Si
existe algo necesario en este mundo, eso es sin duda un detective legendario.
Podemos verlos por ahí con sus trajes caros, su elegancia innata, su fino
olfato para descubrir el crimen, seguidos por una horda de fans. Ellos son los
únicos capaces de librarnos de amenazas, así mismo legendarias, como son los
asesinos homicidas, los locos psicópatas, los ninjas y los calamares gigantes. Amenazas
que nublan el día a día de nuestra apacible sociedad.

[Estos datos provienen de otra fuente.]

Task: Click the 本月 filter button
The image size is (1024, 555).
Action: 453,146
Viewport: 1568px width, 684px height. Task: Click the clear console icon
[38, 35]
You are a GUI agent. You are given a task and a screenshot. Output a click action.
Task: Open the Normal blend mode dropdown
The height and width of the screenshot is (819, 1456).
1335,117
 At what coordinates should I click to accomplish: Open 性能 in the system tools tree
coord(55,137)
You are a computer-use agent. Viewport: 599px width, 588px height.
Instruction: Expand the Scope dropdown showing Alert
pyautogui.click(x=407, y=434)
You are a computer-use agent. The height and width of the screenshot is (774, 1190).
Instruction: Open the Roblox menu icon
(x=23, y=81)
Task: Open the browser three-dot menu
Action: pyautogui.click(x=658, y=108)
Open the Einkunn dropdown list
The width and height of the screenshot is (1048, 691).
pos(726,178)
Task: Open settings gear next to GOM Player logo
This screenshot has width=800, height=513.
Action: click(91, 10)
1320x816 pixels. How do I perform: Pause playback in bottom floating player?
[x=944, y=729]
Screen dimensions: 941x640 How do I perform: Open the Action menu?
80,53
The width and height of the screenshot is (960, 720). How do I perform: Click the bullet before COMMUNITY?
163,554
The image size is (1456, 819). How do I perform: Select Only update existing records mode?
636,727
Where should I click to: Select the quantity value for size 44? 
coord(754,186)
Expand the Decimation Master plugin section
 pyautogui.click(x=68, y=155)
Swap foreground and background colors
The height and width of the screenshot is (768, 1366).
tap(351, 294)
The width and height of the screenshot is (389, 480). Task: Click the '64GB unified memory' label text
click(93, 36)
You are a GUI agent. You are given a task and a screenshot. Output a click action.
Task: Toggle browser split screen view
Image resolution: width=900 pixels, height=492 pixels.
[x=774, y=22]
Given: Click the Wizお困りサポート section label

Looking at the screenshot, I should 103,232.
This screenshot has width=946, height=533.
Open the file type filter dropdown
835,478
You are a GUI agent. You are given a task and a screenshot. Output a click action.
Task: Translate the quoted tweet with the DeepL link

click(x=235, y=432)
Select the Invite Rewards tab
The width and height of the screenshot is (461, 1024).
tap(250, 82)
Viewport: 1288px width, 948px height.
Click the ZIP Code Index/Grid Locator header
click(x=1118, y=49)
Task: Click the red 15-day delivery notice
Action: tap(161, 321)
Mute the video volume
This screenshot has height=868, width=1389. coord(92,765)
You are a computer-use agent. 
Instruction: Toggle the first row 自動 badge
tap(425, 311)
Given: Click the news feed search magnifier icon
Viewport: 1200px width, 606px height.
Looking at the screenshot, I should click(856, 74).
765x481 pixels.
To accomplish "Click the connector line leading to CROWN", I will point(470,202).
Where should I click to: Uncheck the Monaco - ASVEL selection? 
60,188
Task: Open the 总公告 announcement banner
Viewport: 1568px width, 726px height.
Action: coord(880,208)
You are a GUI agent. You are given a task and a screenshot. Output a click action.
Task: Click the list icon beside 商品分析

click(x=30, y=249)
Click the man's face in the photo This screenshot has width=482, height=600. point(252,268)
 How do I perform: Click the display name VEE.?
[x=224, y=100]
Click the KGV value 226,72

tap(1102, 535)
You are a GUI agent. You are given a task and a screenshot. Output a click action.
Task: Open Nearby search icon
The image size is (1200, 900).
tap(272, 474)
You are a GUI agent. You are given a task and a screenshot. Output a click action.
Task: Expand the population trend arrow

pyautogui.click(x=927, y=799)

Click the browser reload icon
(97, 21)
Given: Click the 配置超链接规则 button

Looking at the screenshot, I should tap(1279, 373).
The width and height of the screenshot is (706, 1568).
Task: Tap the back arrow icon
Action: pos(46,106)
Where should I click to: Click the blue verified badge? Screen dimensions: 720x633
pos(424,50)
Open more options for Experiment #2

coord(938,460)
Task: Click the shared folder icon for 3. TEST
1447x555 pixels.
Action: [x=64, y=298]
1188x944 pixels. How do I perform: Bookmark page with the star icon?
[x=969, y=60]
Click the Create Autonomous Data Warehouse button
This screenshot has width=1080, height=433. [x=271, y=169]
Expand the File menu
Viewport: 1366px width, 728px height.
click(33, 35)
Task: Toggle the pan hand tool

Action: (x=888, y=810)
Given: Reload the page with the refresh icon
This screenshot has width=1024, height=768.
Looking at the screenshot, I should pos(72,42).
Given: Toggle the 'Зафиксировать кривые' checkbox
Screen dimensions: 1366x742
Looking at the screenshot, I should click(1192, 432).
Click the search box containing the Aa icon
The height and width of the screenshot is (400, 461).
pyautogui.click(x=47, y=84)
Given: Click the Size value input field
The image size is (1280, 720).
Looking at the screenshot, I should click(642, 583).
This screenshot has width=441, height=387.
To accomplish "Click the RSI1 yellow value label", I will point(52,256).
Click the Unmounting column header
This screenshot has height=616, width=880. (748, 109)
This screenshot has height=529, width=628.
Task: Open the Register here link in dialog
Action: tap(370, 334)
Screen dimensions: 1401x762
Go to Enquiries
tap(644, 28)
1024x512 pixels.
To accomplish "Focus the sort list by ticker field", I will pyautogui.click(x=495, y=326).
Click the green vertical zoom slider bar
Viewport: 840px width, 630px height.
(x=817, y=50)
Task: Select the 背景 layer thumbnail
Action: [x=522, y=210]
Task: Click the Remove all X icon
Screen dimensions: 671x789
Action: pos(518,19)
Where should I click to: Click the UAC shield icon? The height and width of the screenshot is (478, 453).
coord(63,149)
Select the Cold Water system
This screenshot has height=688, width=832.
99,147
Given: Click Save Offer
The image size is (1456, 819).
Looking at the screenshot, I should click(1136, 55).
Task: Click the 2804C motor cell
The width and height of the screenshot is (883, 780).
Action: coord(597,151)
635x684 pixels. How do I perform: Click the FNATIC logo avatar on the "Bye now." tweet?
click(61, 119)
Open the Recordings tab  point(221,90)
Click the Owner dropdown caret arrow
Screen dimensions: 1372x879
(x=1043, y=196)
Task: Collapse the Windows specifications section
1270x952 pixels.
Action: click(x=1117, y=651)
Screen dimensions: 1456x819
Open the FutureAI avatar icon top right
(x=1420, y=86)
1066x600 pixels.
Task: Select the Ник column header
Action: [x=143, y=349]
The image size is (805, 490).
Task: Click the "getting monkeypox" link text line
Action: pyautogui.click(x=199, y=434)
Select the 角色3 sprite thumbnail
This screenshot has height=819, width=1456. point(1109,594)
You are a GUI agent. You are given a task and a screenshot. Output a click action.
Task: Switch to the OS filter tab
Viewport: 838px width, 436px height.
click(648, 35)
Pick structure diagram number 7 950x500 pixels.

Juan Soto Ivars nos
relata en Ajedrez para un detective
novato (Algaida Ediciones, 2013) la historia de uno de esos hombres de
justicia, a caballo entre el mito y la realidad.
La
novela, escrita en primera persona y con el tópico del anciano que rememora su
juventud, nos presenta a un personaje principal que habita a la sombra de los
grandes. El protagonista y narrador, del que desconocemos su nombre hasta el
final de la novela, malvive como negro literario de Vélez de Pucela, autor que
triunfa en el mundo entero por las novelas que jamás escribió. Es esta una
existencia trágica (como lo deben ser todas las existencias dignas de figurar
entre las páginas de un libro), alimentada por la presencia de una novia
ninfómana y una infancia marcada por el cariño hacia las bolsas de la basura.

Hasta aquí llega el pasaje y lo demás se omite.